### WHAT TO PRODUCE
Once you find the line with "Click the 'Код товара' label" in the entries below, print it and each line after it up to and including the line with "Task: Open the Explorer link", exactly, without pictures.

=====

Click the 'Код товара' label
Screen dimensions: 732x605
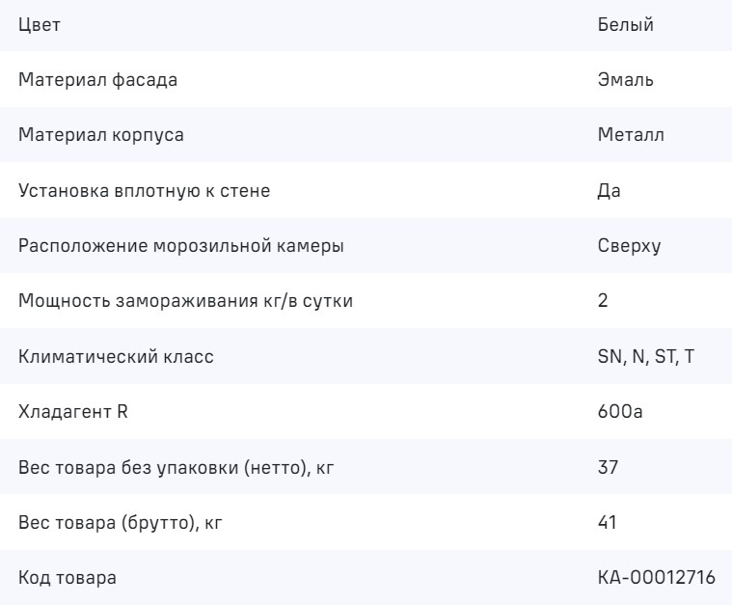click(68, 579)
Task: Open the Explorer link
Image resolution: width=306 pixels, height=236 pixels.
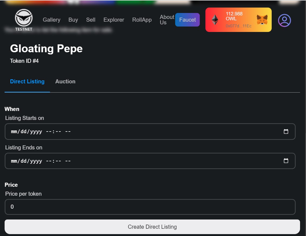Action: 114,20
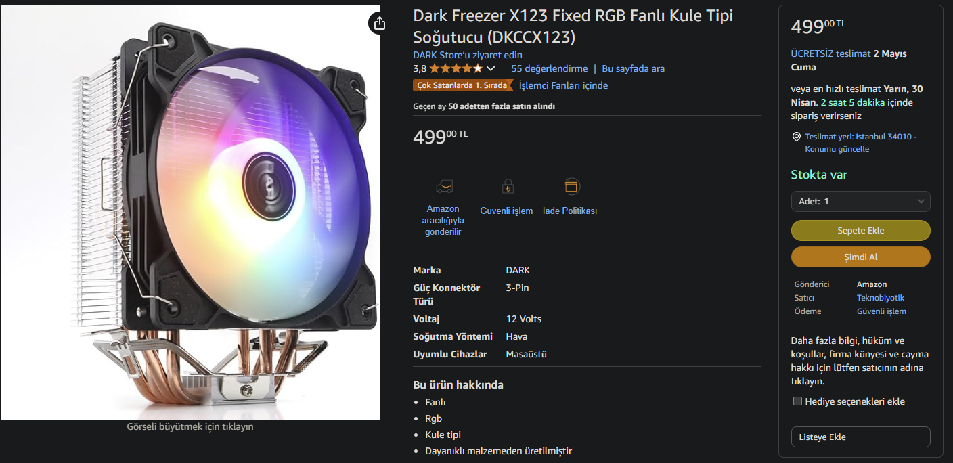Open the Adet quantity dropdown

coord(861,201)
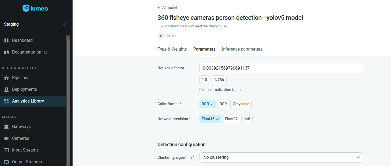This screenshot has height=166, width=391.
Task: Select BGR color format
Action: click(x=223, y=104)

=====

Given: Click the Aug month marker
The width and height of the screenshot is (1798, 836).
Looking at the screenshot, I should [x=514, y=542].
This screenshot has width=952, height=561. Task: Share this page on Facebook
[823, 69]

=====

### RESULT
Click the 'Код товара' label
Screen dimensions: 732x605
click(68, 579)
Task: Open the Explorer link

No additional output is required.